Change is the first law of Nature. In fact, change is the mark of Time, while times of transition and how to adapt to them are key to conscious living.
To me, there is no greater time of year to acknowledge this than during the months of September and October – Nature’s most transitional months – highlighted by the September Equinox that brings autumn to the northern hemisphere.
When we align our energy and rhythm to that of Nature we experience more harmony, peace and radiance. But it is during autumn – when the frenetic joy and growth of summer slows in preparation for the sleep of winter – that we are most acutely able to ‘feel’ the benefits of this alignment and use it to deeply restorative effect.
During autumn, the earth is bursting with antioxidant and mineral-rich treasures; from pumpkins and squashes to beetroots and berries, they nourish our cells, boost our immunity, and stabilise our adrenal functions. The changes in light afford us more time to re-tune to our body’s needs, while the seasonal abundance and transformations remind us of the importance of gratitude for the present and hope for the future.
My yoga practice undergoes a more obvious transition during autumn, too: I relish the child’s pose; my mind shifts to a deeper place; I meditate for longer and feel my energy and expectations soften and slow. It’s as though I’m nourishing myself with a renewed balance and tranquillity. And it feels wonderful.

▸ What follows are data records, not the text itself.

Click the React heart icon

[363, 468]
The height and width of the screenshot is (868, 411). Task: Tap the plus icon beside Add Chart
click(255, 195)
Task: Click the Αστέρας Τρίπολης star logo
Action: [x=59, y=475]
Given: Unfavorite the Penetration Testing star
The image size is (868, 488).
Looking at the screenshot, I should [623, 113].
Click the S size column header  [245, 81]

Autumn passes with the rustle of a leaf, so be sure to fully embrace its beauty while it lasts: take early morning and evening walks, make a ritual of your first log fire and consciously align your yoga practice to the season. You’ll never lament the end of summer again.

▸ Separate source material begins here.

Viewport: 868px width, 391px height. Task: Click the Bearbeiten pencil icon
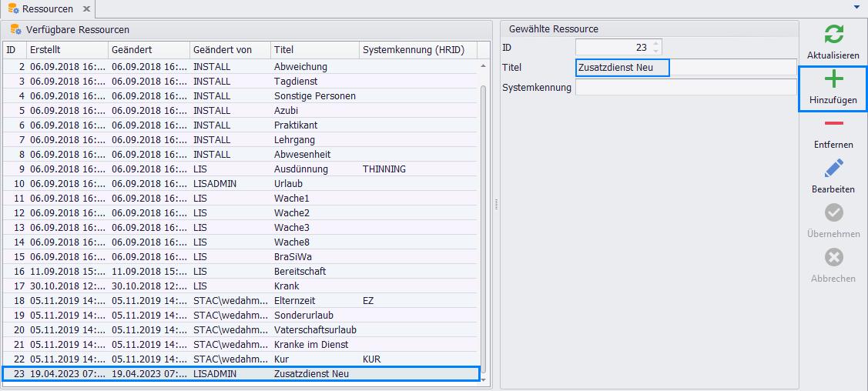(x=833, y=168)
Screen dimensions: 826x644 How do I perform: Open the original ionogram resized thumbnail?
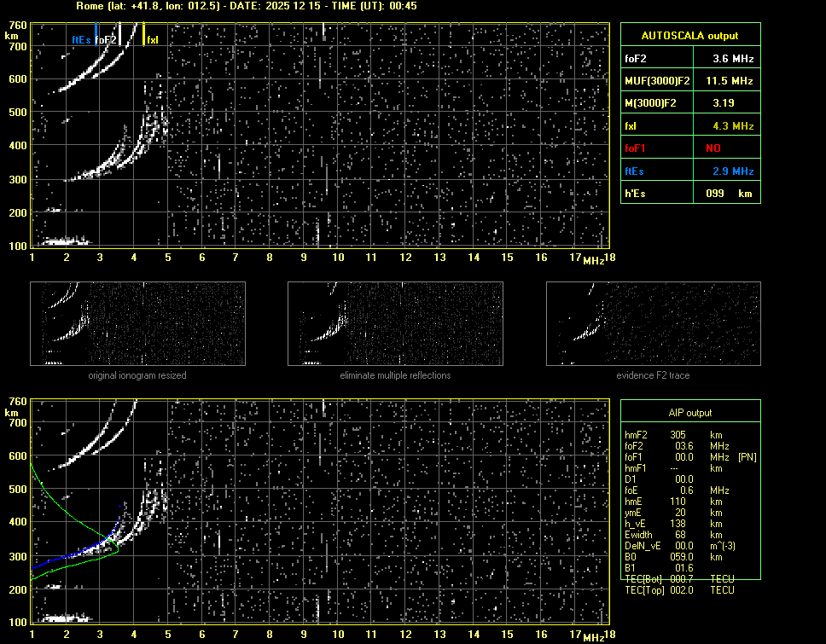pyautogui.click(x=137, y=324)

Just as autumn is a great time for restoring our body and mind, so too is it the best time to treat our skin: soaking in a warm scented bath; nourishing ourselves from top to toe with rich balms; and applying rosehip serums to our face to restore a balanced glow. And they all somehow feel so much better when accompanied by elderberry and ginger tea: a delicious diaphoretic brew that supports the body’s natural responses. To me, it’s the taste of autumn – especially when sweetened with a spot of local Cotswolds honey – and helps prepare me for whatever changes the season may bring.